The very thought of radio and working DX boggles my mind and is only reinforced each time I visit the New Jersey shore. When you stand on the beach, looking out at all that water you tend to feel so very insignificant. When you think of your radio signal crossing that vastness with less power than it takes to light up your kid's night light ..... well, now that really fills you with a sense of wonder.

Saturday, April 30, 2005

Take Your Kids to Work Day

This is a new experience for me. My own blog - devoted to, but not limited to Amateur Radio. This should be fun, interesting; and will hopefully also be a learning experience.

Last Thursday (4/29/05) was national "Take Your Kids to Work Day". You might be asking yourself how is this related to Amateur Radio. I'll tell you.
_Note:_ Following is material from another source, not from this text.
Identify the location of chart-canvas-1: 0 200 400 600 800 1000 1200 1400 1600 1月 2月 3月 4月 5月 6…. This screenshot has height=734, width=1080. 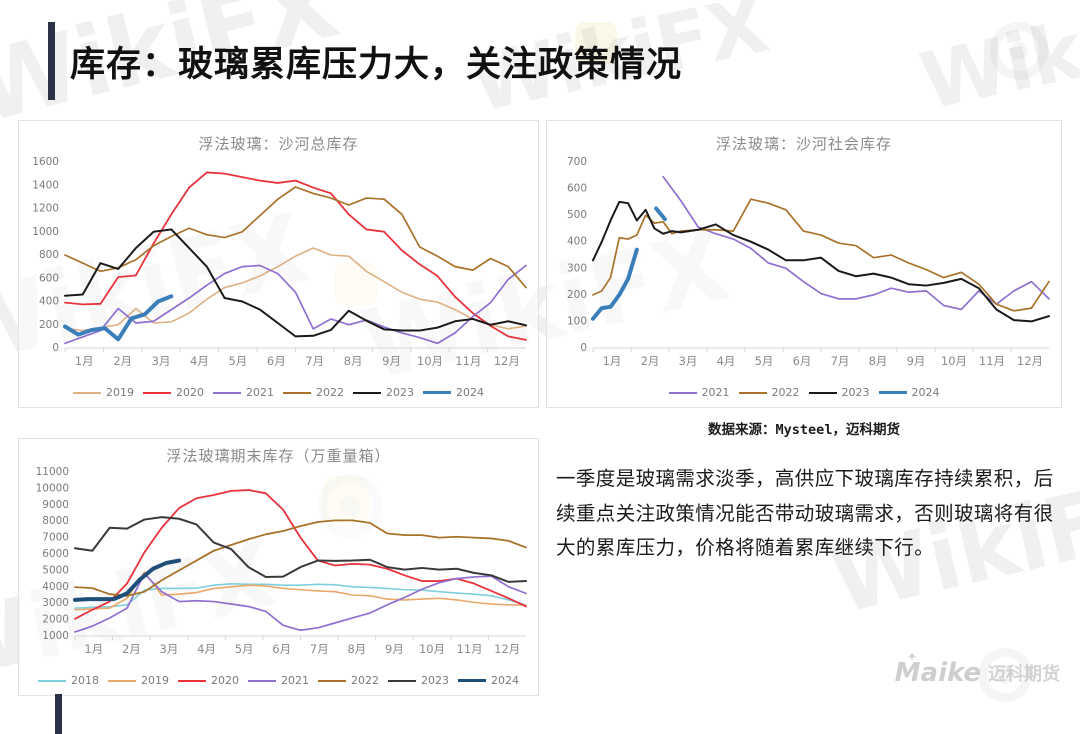
(278, 264).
I belong to the Piscataway Amateur Radio Club in Piscataway, NJ. Right across the street from our meeting place is the IEEE. The IEEE is the professional association for electrical engineers. This is THE place if you are affiliated with any of the electronic fields. The wife of one of our member's works there; and approached him about the possibility of our club giving a presentation on Amateur Radio for that morning. The reasoning was, that since Amateur Radio is at least related to what the institution stands for, it just might be a good time.
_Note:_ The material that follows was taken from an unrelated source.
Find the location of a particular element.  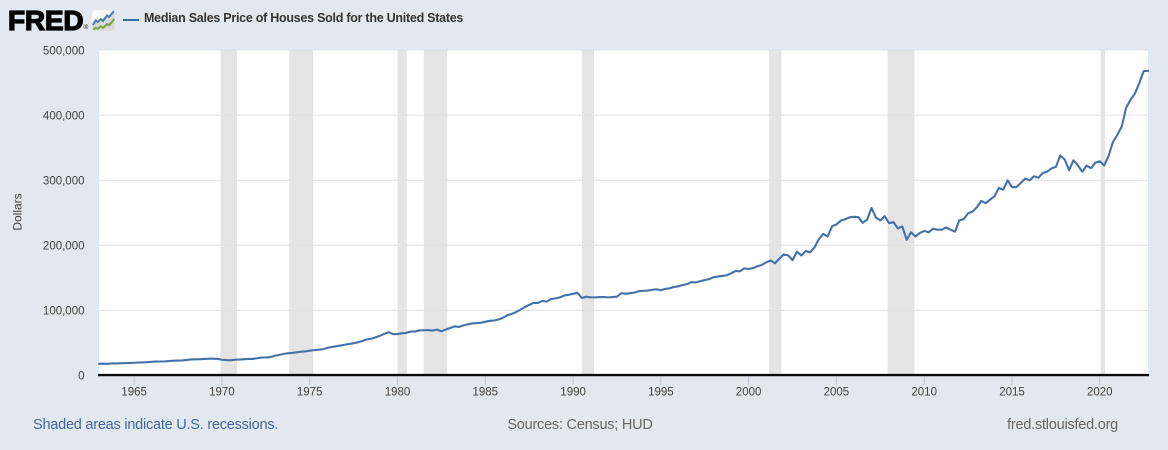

We were wondering how much interest we would garner. A lot of folks out there think Amateur Radio is a dying endeavor. Maybe from the experience we had, I'm thinking the reports of our demise might be highly exaggerated.

in the weeks leading up to the event; we were told that twenty children signed up for the presentation. We were enthused. Then twenty became fifty; and then fifty became eighty and then eighty became one hundred and twenty. When the demo actually took place, a head count was taken and one hundred and seven kids attended. We were overjoyed!

There were six of us from the radio club. We started the presentation by showing the ARRL's DVD presentation of "Amateur Radio Today". This was followed by a talk by Bob Hopkins WB2UDC which included a QSO over a local 2 meter repeater and then another video. This was followed up by the kids being allowed to play with and be shown smaller presentations on Morse Code, a SSB HF station, a PSK-31 setup, and the kids even got to play with and twiddle the dials of some old Hammarlund and Hallicrafter boat anchors.

The surprise for us though, was that the hit of the day was the Morse Code displays. We had two laptops set up with Morse Midi on them; so the children could type something in and then listen to what they had typed. And we also had Morse Code practise oscillators going. We could not tear the kids away! I knew we had them hooked when one little girl had typed into the Morse Midi box; ready for translation - "This is so cool".

At the end, each participant was given either an Icom comic book; or a CQ magazine publication. We gave each a Morse Code sheet as well as a sheet we had made up listing some Websites pertaining to Marconi, crystal radios and, of course, Amateur Radio. Each kid got a QSL card with contact information to the club with an offer for tutoring, if desired. On each QSL card was a number; and for the coup de grace, we gave away a hombrewed plaque which had a Speed-X straight key to commemorate the event.

Is Amateur Radio dying; and are kids so spoiled by the Internet that our hobby is considered geeky and anachronistic? Ask any of these 107 kids and you might get a very surprising and pleasant answer!